The internet isn't a "surveillance network". It's just a network. It's deceptive to just make up terms like that.
Also, what on earth does email or internet traffic have to do with any of this? They use secure protocols in the first place, and they all already rely on large companies like Google and ISP's. And Amazon sure already knows everything I've bought on Amazon.
So I have absolutely no idea what point you're trying to make here.
>The internet isn't a "surveillance network". It's just a network.
I posit that the internet is a surveillance network. Not only because its surveillance is a now primary function, but because it was always designed to be susceptible to various forms of surveillance.
It should be clear to programmers that the flaws in the internet and related protocols are numerous and tied to it's fundamental structure.
This webpage discusses a number of them: https://secushare.org/broken-internet .
Additionally, the economic incentives adjacent to the internet and related protocols encourage the use of fingerprinting, as they don't otherwise have a means of dis-incentivising unwanted messages (this manifests itself in spam, denial-of-service attacks, botting, etc.)

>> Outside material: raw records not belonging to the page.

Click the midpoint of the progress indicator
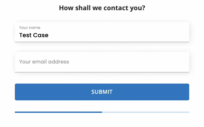This screenshot has width=204, height=127. point(102,112)
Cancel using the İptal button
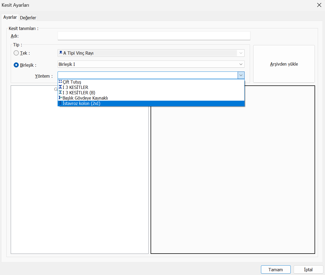This screenshot has height=275, width=325. (308, 270)
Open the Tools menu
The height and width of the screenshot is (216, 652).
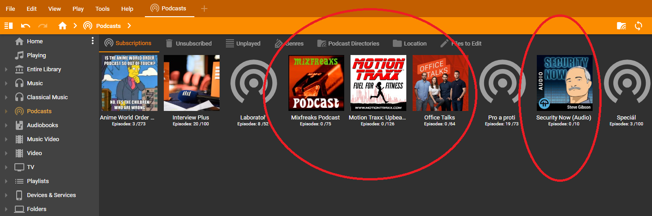click(x=102, y=9)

>Also, what on earth does email or internet traffic have to do with any of this?
That paragraph was to make fun of the parent comment (crazygringo's) statement: "Also, I'm not sure where people are getting that Amazon is bad at privacy". the parent commenter seemed to suggest that it would be a good idea to share a dangerous amount of information with an organization like amazon simply because they are trustworthy (or rather, simply because they have not been proven to be untrustworthy) despite the fact that they have no incentive or regulation to prevent them from abusing that information in the future.

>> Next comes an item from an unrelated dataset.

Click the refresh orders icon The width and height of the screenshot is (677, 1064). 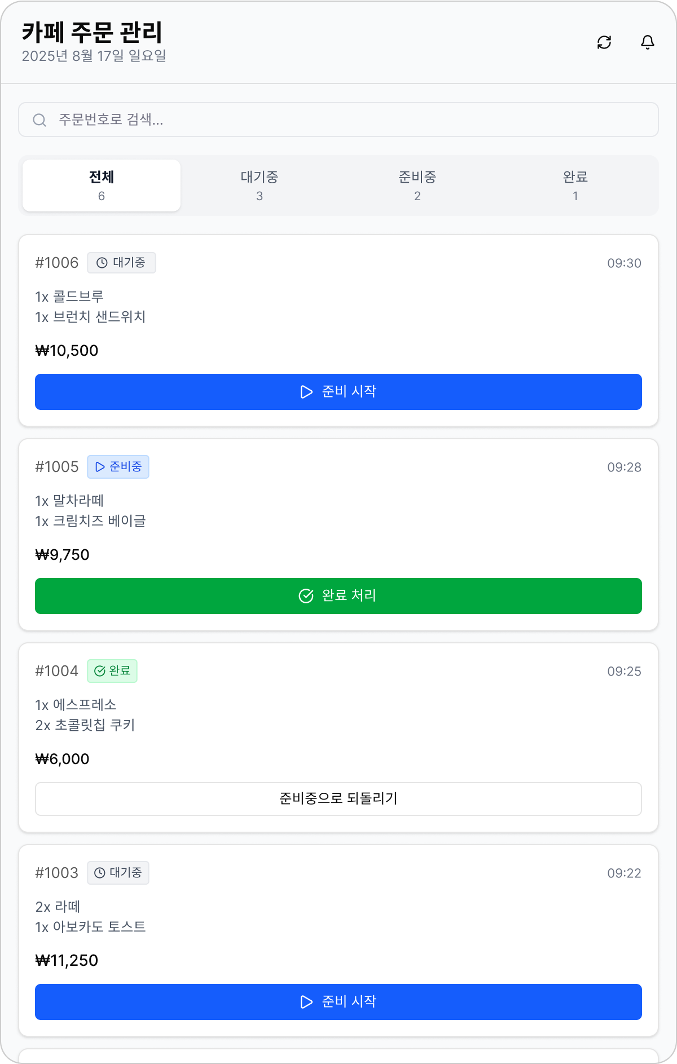click(x=604, y=42)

I joked that if crazygringo was so eager to share his personal information with third parties, then he should share his information with a stranger like me, as I've not yet been exposed for abusing my (non-existent) client's information.

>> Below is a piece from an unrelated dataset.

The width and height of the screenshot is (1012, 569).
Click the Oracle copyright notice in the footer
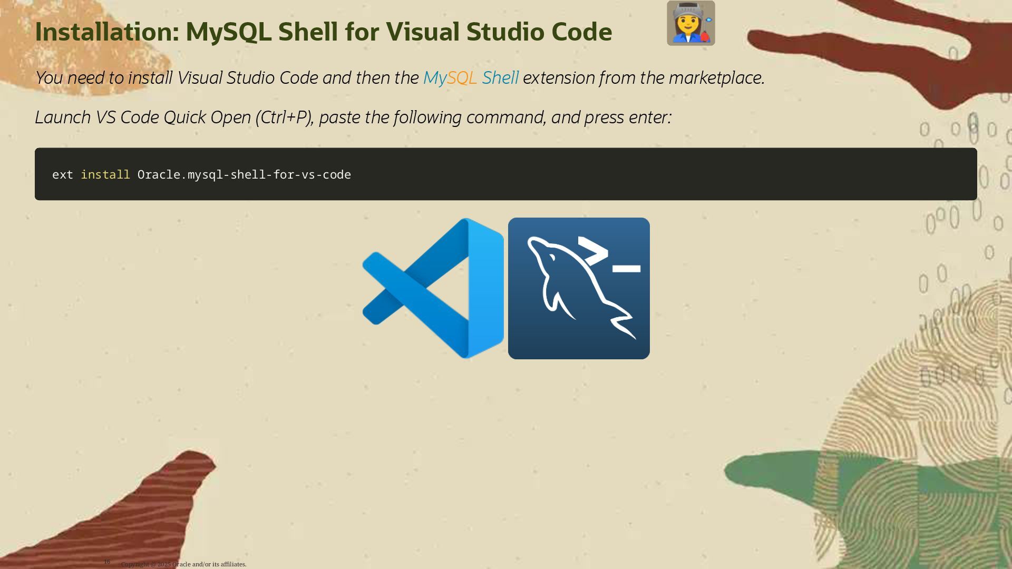[183, 564]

>They use secure protocols in the first place, and they all already rely on large companies like Google and ISP's. And Amazon sure already knows everything I've bought on Amazon.
The fact that you would make a comment like this is unsettling. Think about what you are stating. Email is secure? Secure for whom? How does TLS prevent your email provider from reading your emails? How does it prevent the government from reading your emails? How does TLS help if connections can be downgraded to insecure and broken protocols? How does end-to-end encryption prevent attackers to see what you're doing when they need only know what domains you access? How does public key infrastructure prevent MITM attacks (Hint: it doesn't, it just outsources the problem to certificate authorities)?
The exploitation of the internet and related protocols is not some theoretical tsunami. It is a global flood that is occuring right now a million times a second under authoritatian regimes around the world.
I agree that many of these protocols already rely on large companies such as service providers; The fact that a transaction of information between two parties on the internet requres such a great number of
arbitrarily powerful third parties is why we must dismantle the existing infrastructure (and replace it) in order to free ourselves (and future generations).
The age of blind trust will end one way or another.
Also, what on earth does email or internet traffic have to do with any of this? They use secure protocols in the first place, and they all already rely on large companies like Google and ISP's. And Amazon sure already knows everything I've bought on Amazon.
So I have absolutely no idea what point you're trying to make here.